> [Exercise aim]: The entries need to be copied exactly as they stand, images left out.

> [Recorded data]:
++++++++++++++++++++

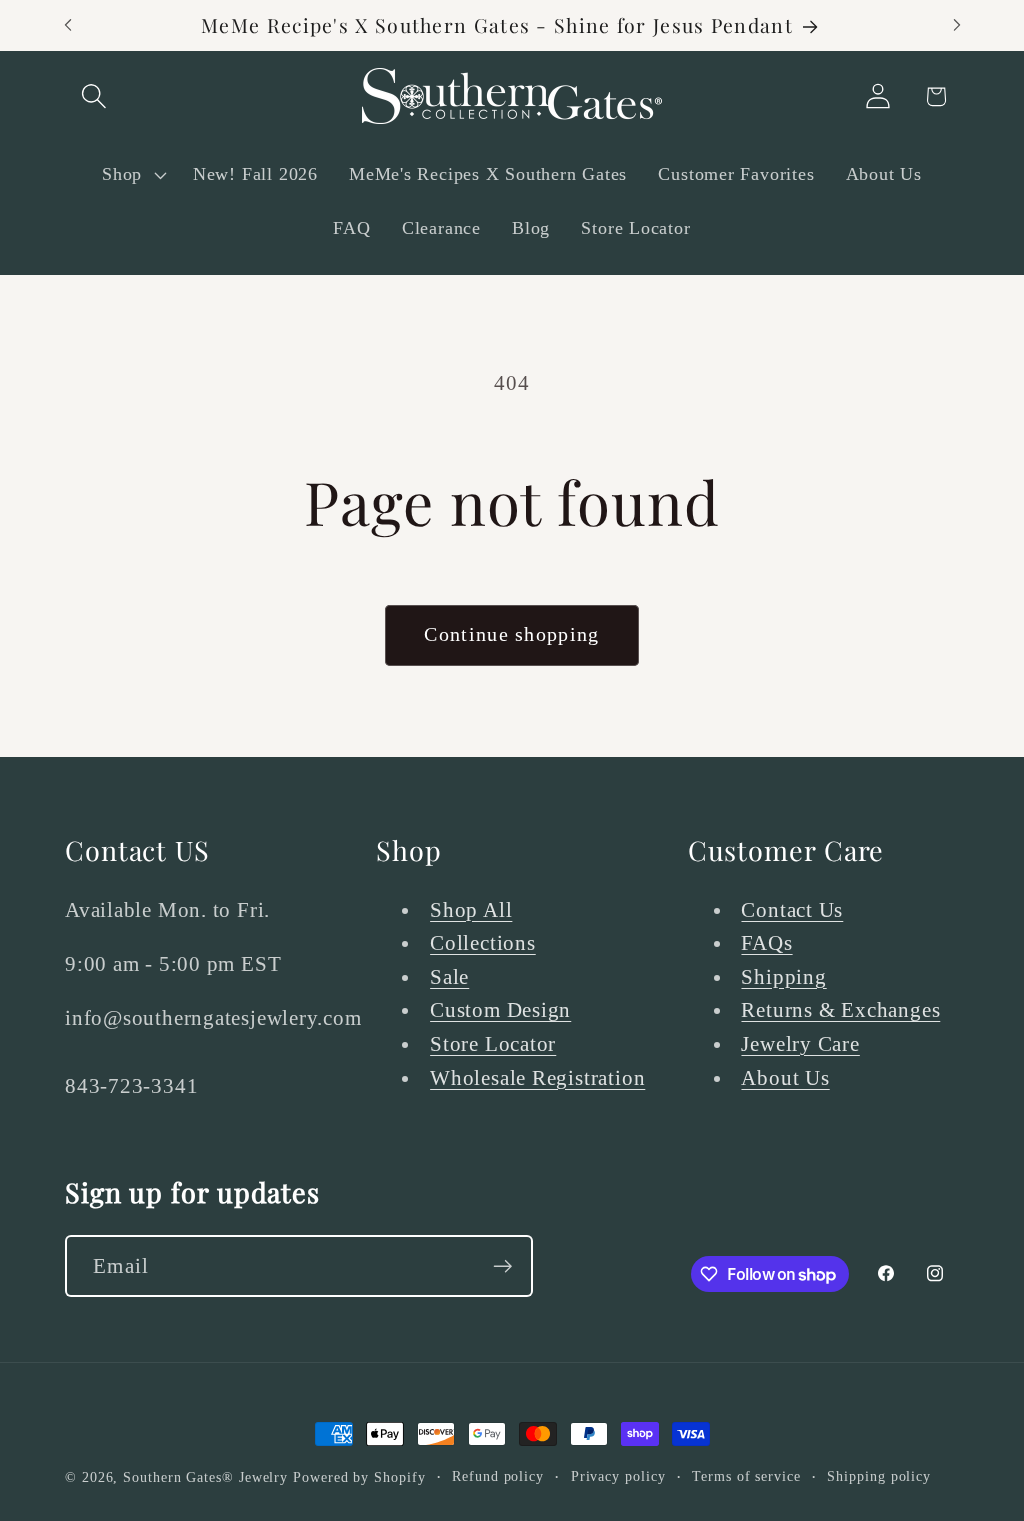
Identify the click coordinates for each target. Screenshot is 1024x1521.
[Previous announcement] (68, 25)
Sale (449, 976)
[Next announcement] (957, 25)
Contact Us (792, 909)
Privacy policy (618, 1476)
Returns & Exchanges (840, 1009)
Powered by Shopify (359, 1477)
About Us (785, 1077)
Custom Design (500, 1009)
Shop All (471, 909)
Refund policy (498, 1476)
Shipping (783, 976)
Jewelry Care (800, 1043)
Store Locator (493, 1043)
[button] (93, 96)
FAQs (766, 942)
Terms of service (746, 1476)
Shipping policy (879, 1476)
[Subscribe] (502, 1266)
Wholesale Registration (537, 1077)
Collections (483, 942)
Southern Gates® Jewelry (208, 1477)
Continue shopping (511, 634)
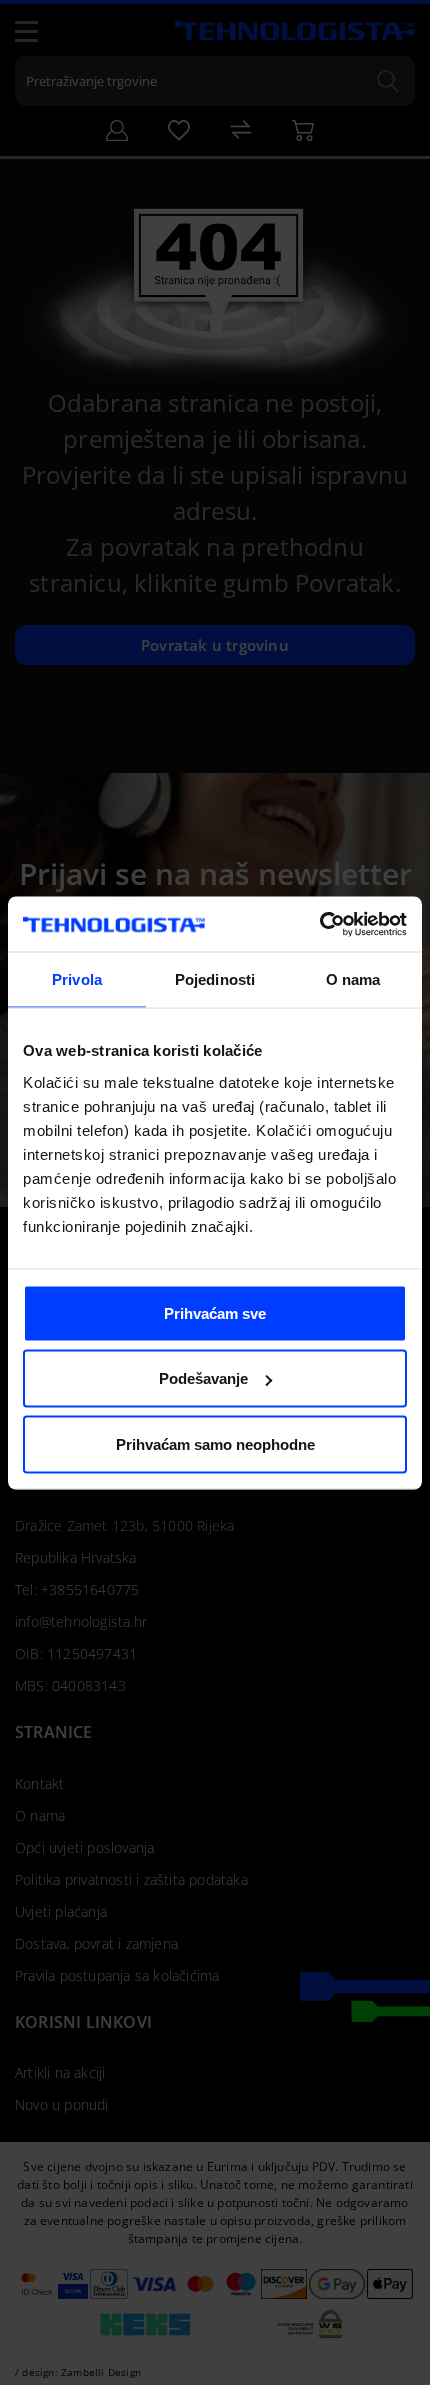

++++++++++++++++++++

> [Problem solution]:
Identify the click coordinates for each target. Screenshot is 1024x1521.
[Previous announcement] (68, 25)
Sale (449, 976)
[Next announcement] (957, 25)
Contact Us (792, 909)
Privacy policy (618, 1476)
Returns & Exchanges (840, 1009)
Powered by Shopify (359, 1477)
About Us (785, 1077)
Custom Design (500, 1009)
Shop All (471, 909)
Refund policy (498, 1476)
Shipping (783, 976)
Jewelry Care (800, 1043)
Store Locator (493, 1043)
[button] (93, 96)
FAQs (766, 942)
Terms of service (746, 1476)
Shipping policy (879, 1476)
[Subscribe] (502, 1266)
Wholesale Registration (537, 1077)
Collections (483, 942)
Southern Gates® Jewelry (208, 1477)
Continue shopping (511, 634)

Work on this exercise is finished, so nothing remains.